Replanting a barrier of trees
Amphan, the tropical cyclone that ravaged coastal West Bengal, particularly the Sundarbans, in May 2020, had destroyed three trees at Jatar Deul, further exposing the temple to the gusty salt-laden coastal winds.
The archaeologist said that along with the restoration of the structure, the ASI has also planted trees at the site so that they can serve as a barrier to the temple. “The temple is surrounded by agricultural fields, and there is nothing to protect the 98 feet brick structure from regular saline winds or frequent cyclones,” Dr. Majumder said.
10th century inscription
The ASI website states that Jatar Deul is traditionally connected to an inscription, no longer traceable, by one Raja Jayantachandra, purported to have been issued in 975 AD. “It is evident from an earlier photograph that the temple had considerable architectural merit and closely resembled [the] Siddhesvara Temple at Bahulara, near Onda in Bankura district, on plan, elevation and decorative motifs,” says the ASI website, adding that the temple is datable to the 10th or 11th century AD on the basis of its architecture.

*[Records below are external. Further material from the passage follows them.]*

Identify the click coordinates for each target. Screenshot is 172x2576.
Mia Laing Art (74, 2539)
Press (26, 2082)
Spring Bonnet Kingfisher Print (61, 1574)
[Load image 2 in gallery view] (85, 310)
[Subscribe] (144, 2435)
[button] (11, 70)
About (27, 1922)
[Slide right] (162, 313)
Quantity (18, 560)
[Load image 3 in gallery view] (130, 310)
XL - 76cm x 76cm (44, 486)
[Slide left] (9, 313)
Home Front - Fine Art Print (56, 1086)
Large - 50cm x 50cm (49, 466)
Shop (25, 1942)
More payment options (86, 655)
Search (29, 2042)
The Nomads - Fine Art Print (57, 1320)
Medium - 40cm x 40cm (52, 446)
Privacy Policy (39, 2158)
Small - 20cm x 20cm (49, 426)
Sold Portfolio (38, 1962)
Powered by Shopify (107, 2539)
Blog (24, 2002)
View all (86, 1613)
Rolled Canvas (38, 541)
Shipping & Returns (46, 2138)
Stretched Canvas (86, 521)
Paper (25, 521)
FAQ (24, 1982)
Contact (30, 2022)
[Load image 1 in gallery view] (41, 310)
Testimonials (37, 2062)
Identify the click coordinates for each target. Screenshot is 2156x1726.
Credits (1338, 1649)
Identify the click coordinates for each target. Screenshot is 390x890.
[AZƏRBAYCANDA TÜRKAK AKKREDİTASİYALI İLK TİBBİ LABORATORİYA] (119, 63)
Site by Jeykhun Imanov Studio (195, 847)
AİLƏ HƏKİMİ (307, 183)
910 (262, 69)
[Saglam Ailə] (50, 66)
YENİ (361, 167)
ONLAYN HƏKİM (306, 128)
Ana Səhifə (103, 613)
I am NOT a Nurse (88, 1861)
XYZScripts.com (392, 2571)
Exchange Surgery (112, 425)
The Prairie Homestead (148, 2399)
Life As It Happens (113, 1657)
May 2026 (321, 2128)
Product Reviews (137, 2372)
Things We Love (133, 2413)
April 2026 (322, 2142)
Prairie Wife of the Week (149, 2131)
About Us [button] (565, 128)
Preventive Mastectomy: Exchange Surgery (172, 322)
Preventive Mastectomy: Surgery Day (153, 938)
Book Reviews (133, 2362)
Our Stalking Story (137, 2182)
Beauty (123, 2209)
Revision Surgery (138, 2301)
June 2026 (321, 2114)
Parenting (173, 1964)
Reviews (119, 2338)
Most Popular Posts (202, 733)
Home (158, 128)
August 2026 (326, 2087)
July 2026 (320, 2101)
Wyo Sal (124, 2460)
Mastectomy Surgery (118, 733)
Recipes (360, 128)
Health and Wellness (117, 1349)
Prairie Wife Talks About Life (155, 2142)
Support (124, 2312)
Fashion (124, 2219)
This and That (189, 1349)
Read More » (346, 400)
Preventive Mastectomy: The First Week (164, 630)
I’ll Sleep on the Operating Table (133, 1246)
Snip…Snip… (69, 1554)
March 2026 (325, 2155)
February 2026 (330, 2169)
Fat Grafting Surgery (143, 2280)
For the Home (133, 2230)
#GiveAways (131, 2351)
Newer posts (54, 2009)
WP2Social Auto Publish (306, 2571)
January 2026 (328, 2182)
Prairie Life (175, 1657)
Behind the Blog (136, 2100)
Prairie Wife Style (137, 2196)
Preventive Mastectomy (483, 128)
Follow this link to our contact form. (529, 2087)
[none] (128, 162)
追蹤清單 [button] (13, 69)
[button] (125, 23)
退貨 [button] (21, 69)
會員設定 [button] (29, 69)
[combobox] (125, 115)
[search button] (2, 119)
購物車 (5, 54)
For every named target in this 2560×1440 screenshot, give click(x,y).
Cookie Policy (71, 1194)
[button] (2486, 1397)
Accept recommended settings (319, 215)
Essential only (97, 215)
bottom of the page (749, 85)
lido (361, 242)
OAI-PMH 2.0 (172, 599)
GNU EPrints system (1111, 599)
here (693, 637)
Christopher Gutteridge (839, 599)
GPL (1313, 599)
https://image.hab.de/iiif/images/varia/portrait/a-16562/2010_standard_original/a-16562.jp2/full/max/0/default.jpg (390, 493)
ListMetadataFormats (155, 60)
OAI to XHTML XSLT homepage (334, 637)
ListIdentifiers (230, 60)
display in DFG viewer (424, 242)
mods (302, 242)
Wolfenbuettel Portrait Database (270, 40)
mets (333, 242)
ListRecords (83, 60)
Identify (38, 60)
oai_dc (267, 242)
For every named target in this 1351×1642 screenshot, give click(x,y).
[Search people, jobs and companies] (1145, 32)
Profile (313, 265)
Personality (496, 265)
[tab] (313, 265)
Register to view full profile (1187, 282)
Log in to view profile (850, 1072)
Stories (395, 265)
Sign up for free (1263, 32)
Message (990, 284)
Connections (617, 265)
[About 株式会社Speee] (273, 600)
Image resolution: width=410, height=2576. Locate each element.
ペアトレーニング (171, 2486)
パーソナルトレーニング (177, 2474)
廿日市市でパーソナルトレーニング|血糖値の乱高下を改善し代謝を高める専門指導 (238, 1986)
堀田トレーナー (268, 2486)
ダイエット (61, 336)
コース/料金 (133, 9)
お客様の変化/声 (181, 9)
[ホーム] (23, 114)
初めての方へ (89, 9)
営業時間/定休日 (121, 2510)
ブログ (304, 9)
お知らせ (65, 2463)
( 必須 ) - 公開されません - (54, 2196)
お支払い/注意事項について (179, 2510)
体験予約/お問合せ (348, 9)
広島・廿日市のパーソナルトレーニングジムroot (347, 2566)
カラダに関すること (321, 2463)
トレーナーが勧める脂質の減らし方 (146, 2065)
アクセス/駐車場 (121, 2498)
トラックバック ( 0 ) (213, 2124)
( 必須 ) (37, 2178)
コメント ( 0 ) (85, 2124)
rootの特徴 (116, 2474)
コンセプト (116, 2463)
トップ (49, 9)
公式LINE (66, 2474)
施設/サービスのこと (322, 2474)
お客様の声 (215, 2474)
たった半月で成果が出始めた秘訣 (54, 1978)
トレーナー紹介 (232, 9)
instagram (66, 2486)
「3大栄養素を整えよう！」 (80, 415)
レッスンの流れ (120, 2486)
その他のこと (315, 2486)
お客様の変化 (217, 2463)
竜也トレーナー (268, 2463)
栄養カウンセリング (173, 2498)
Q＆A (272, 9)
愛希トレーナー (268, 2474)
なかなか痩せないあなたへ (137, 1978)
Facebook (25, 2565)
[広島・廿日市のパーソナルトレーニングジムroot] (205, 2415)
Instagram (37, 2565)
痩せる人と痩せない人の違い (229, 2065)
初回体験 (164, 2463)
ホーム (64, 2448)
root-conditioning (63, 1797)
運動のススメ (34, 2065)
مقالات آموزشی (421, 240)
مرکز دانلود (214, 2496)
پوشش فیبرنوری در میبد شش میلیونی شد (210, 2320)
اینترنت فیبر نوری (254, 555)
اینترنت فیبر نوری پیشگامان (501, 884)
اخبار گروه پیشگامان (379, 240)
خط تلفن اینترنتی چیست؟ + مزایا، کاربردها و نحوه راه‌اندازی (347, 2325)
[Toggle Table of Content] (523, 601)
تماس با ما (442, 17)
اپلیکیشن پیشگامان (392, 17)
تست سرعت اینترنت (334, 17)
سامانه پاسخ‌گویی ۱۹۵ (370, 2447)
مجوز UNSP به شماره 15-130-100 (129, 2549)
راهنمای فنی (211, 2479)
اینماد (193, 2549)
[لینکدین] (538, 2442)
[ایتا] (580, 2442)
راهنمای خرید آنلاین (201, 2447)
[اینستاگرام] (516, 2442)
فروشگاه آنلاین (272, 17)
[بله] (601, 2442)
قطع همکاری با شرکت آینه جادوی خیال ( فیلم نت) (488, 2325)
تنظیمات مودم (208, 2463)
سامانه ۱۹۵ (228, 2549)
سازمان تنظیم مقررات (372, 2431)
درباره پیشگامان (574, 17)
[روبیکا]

Sharmila Saha, an expert on West Bengal temples, disagrees with the dating estimate, saying that the temple was more likely to have been built around the beginning of the 13th century based on its architectural features. However, she agreed that the temple was facing erosion because of air salinity. “The base of the temple has suffered damage because of hydraulic action or air salinity. At the upper level of the temple, these climatic factors will take more time to have an impact,” she said.
Stone less vulnerable
Dr. Saha who has a Ph.D on the Bishnupur temples of West Bengal, pointed out that an early brick temple at Mandirtala in Sagar Island -- not far from Jatar Deul -- has been completely destroyed and razed to the ground because of the hostile climate. She explained that stone temples located along the coast -- such as the famed Konark temple of Odisha -- are less affected by salinity since the porosity of stone is far less than that of brick.
Jatar Deul is a Shiva temple and is the tallest standing temple in the Sundarbans on the bank of the river Moni, said Dr. Saha. “There are a number of oral legends on why the temple is called Jatar Deul. The temple has a curvilinear tower similar to temple architecture of the Nagara order of Odisha temples,” she added.
Along with an increase in air and soil salinity, the Sundarbans are also facing frequent tropical cyclones which cause large-scale flooding due to an ingress of sea water.